26 ANOVA

ANOVA (Ronald A. Fisher, 1925), which stands for Analysis of Variance, is a statistical technique used to determine if there are any statistically significant differences between the means of three or more independent (unrelated) groups. It tests the hypothesis that the means of several groups are equal, and it does this by comparing the variance (spread) of scores among the groups to the variance within each group. The primary goal of ANOVA is to uncover whether there is a difference among group means, rather than determining which specific groups are different from each other.

26.1 Types of ANOVA

One-Way ANOVA: Also known as single-factor ANOVA, it assesses the impact of a single factor (independent variable) on a continuous outcome variable. It compares the means across two or more groups. For example, testing the effect of different diets on weight loss.
Two-Way ANOVA: This extends the one-way by not only looking at the impact of one, but two factors simultaneously on a continuous outcome. It can also evaluate the interaction effect between the two factors. For example, studying the effect of diet and exercise on weight loss.
Repeated Measures ANOVA: Used when the same subjects are used for each treatment (e.g., measuring student performance at different times of the year).
Multivariate Analysis of Variance (MANOVA): MANOVA is an extension of ANOVA when there are two or more dependent variables.

26.2 Assumptions of ANOVA

ANOVA relies on several assumptions about the data:

Independence of Cases: The groups compared must be composed of different individuals, with no individual being in more than one group.
Normality: The distribution of the residuals (differences between observed and predicted values) should follow a normal distribution.
Homogeneity of Variances: The variance among the groups should be approximately equal.
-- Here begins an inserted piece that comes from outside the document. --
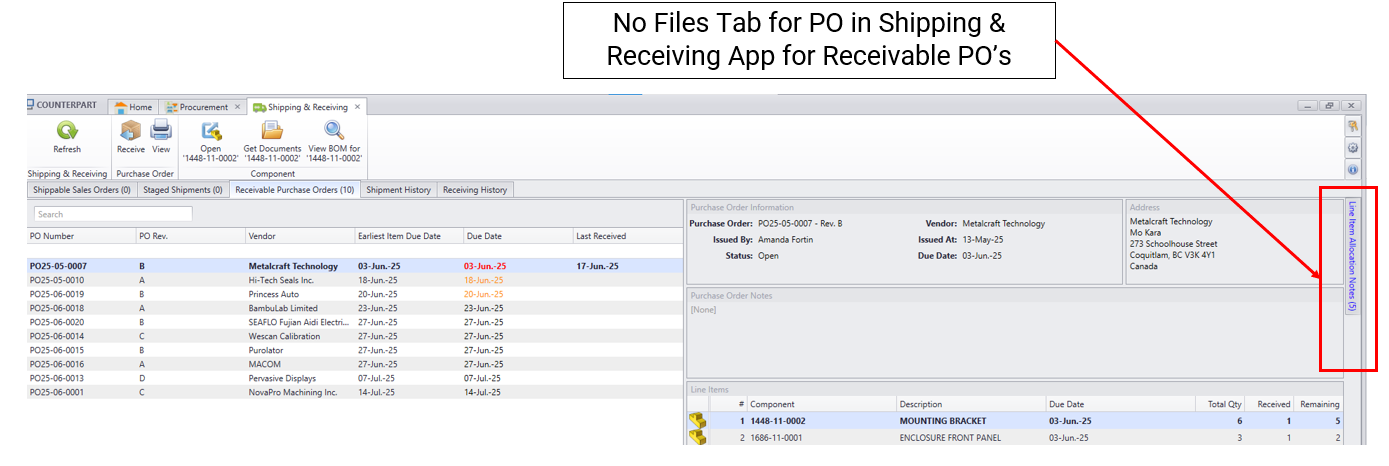
Task: Click the View printer icon
Action: tap(161, 131)
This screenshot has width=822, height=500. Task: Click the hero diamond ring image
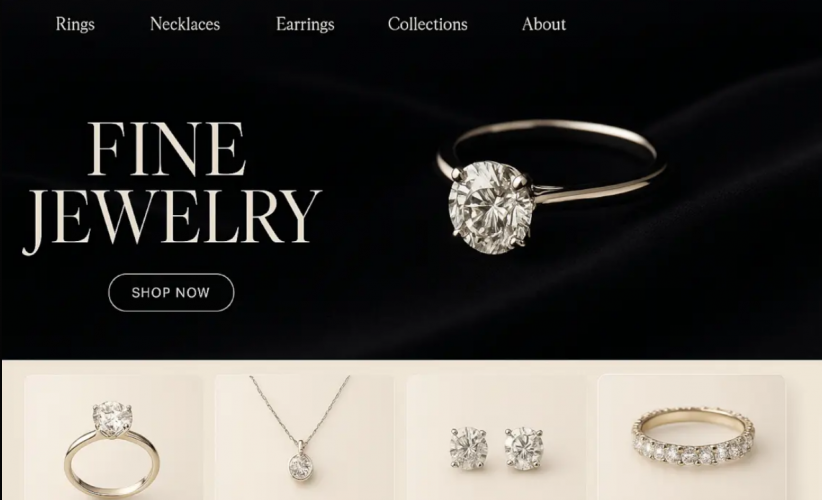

This can be tested using Levene’s Test or Bartlett’s Test.

26.3 ANOVA Formula

The basic formula for ANOVA is centered around the calculation of two types of variances: within-group variance and between-group variance. The F-statistic is calculated by dividing the variance between the groups by the variance within the groups:

\[F = \frac{\text{Variance between groups}}{\text{Variance within groups}}\]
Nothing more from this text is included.